▶ [PETUNJUK LATIHAN]
1) Ringkas tulisan tentang pelatihan menulis mahasiswa di bawah ini dalam dua kalimat.
2) Tolong lanjutkan tulisan tentang pelatihan menulis mahasiswa di bawah ini, mulai setelah kalimat terakhirnya.

======== POTONGAN DOKUMEN ========

Menyalakan "Api" Jadi Penulis, Catatan Pelatihan Menulis Mahasiswa di IAIN Bukittinggi

=

Minggu, 28/11/2021 12:34 WIB

OLEH Ilham Yusardi (Penulis)

Saya menerima undangan menjadi narasumber pelatihan menulis esai bagi mahasiswa program studi Sejarah Peradaban Islam, UIN Bukittinggi dengan semangat. Semangat karena berbagi pengetahuan dan berdiskusi dengan mahasiswa adalah sebuah kegembiraan bagi saya.

Rasanya, seakan kembali ke belasan tahun yang lampau, ketika saya masih jadi mahasiswa pula, yang haus dengan ilmu pengetahuan, yang bergegas kian ke mari demi sebuah acara diskusi, pelatihan menulis, bertemu penulis atau tokoh yang sudah berjaya di bidangnya.

Bagi saya, berdiskusi dengan mahasiswa barangkali upaya memanaskan lagi pikiran dan suasana yang terlanjur membeku, atau pikiran yang sudah 'basi' atau kedaluwarsa. Ruang mahasiswa adalah ruang inkubator bagi peradaban dan kehidupan bangsa di masa depan. Ruang inkubator ini harus dijaga, dirawat dan diasuh dengan ide-ide, gagasan, pikiran.

======== DATA TERSEDIA ========

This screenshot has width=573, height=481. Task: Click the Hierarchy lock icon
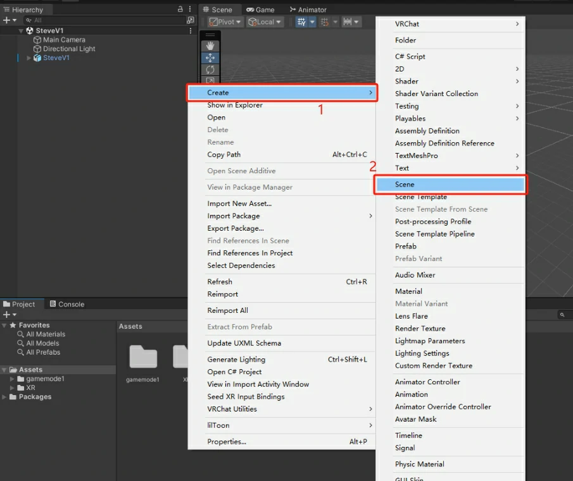pyautogui.click(x=180, y=9)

========

▶ [JAWABAN TUGAS]
1) Penulis menerima dengan semangat undangan menjadi narasumber pelatihan menulis esai bagi mahasiswa program studi Sejarah Peradaban Islam, karena berbagi pengetahuan dan berdiskusi dengan mahasiswa adalah kegembiraan baginya, dan hal itu terasa seperti kembali ke masa ketika ia masih mahasiswa yang haus ilmu. Baginya, diskusi dengan mahasiswa dapat memanaskan lagi pikiran yang membeku, sebab ruang mahasiswa adalah inkubator bagi peradaban dan kehidupan bangsa di masa depan yang harus dijaga, dirawat, dan diasuh dengan ide, gagasan, dan pikiran.

2)
Pelatihan menulis ini mungkin suatu upaya agar pribadi-pribadi di dalamnya, menjadi pelaku peradaban yang mampu mencatat ide, gagasan atau pikirannya ke dalam sebuah tulisan. Pelatihan itu sendiri bertajuk "Abadikan Jejakmu dengan Tulisan", yang dapat dimaknai bahwa peserta punya harapan untuk menjadi orang-orang yang mencatatkan dinamika peradaban manusia, sekaligus berharap menjadi orang-orang yang dicatat jejaknya.

Saya sempat berseloroh dangkal, "Pada zaman yang memori digital mencatat segala yang pernah kita perbuat dalam hidup, jika anda mengetikan nama di mesin pencari google, berapa banyak nama anda muncul? (Dalam artian ruang laku atau peristiwa yang positif): Apakah nama Anda hanya 'dicatet' dan muncul di Google cuma sebagai akun Facebook, Instagram, Twitter saja? Tidak adakah nama Anda dimunculkan Google sebagai suatu sumber tulisan, nama yang dicatat dalam peristiwa dalam upaya mengisi kehidupan ini dengan kegiatan yang baik?

Coba bandingkan ketika Anda mengetikkan, misalnya nama dosen Anda, Deddy Arsya. Tentu algoritma digital akan memunculkan nama Deddy Arsya dengan segala karya dan peristiwa yang telah dilaluinya, puisinya, cerpennya, esainya, penghargaaannya, prestasinya semua akan disajikan oleh memori mesin pencari Google.“

Dengan itu saya sedang berusaha menyalakan 'api' kawan-kawan mahasiswa itu sebagai seorang yang mampu menuliskan ide, gagasan atau pikirannnya ke dalam sebuah tulisan. Harapan saya, tentu api yang sudah menyala dalam masing-masing pribadi itu, dijaga agar tetap menyala.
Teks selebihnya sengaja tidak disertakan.